Transcribe word for word the lines that begin with the one containing "The image size is (850, 570)." and end with the one containing "Like the 'living", including both of those lines and nothing else.

--- start of GIVEN DATA ---

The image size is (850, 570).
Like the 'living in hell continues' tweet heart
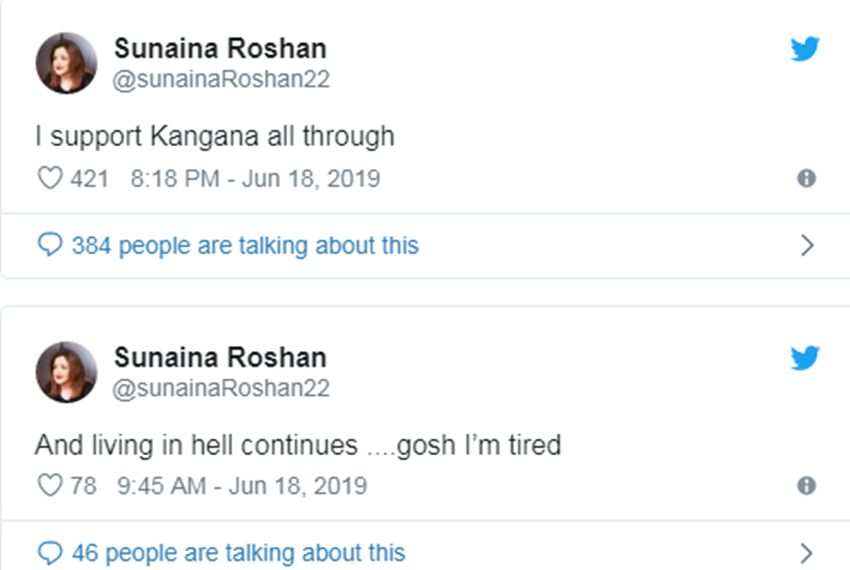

--- end of GIVEN DATA ---
--- start of GIVEN DATA ---

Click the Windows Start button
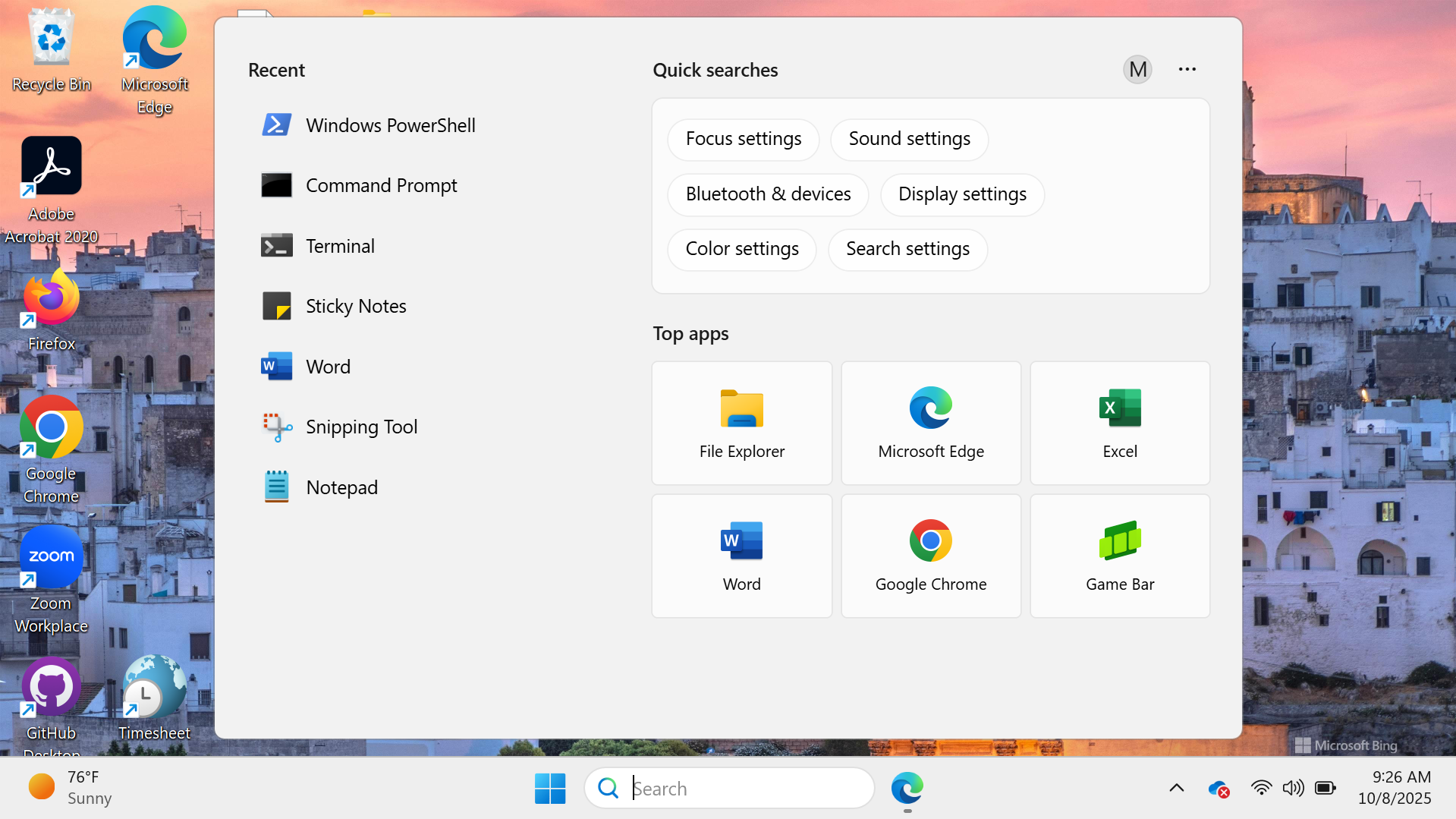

--- end of GIVEN DATA ---
--- start of GIVEN DATA ---

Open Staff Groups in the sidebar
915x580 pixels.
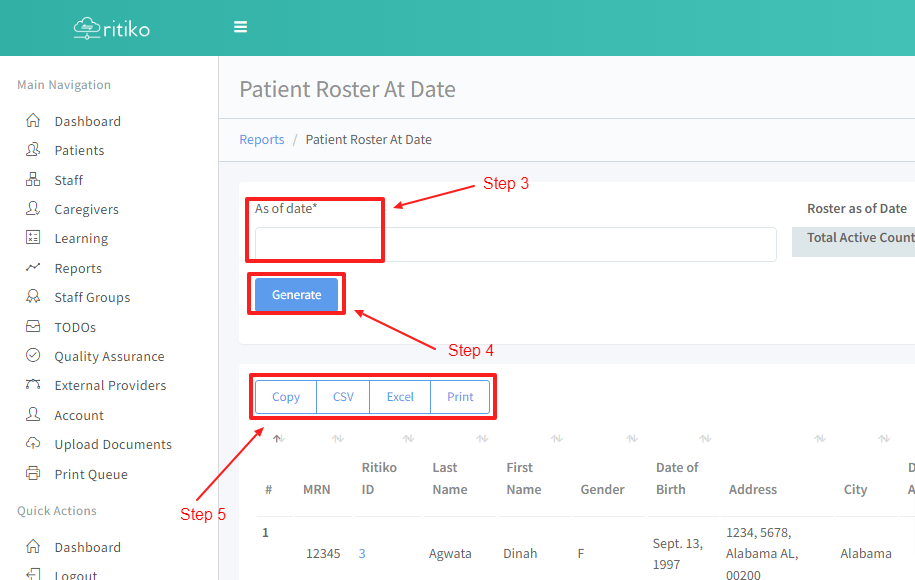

--- end of GIVEN DATA ---

__ANSWER FOR THIS EXERCISE__:
The image size is (850, 570).
Like the 'living in hell continues' tweet heart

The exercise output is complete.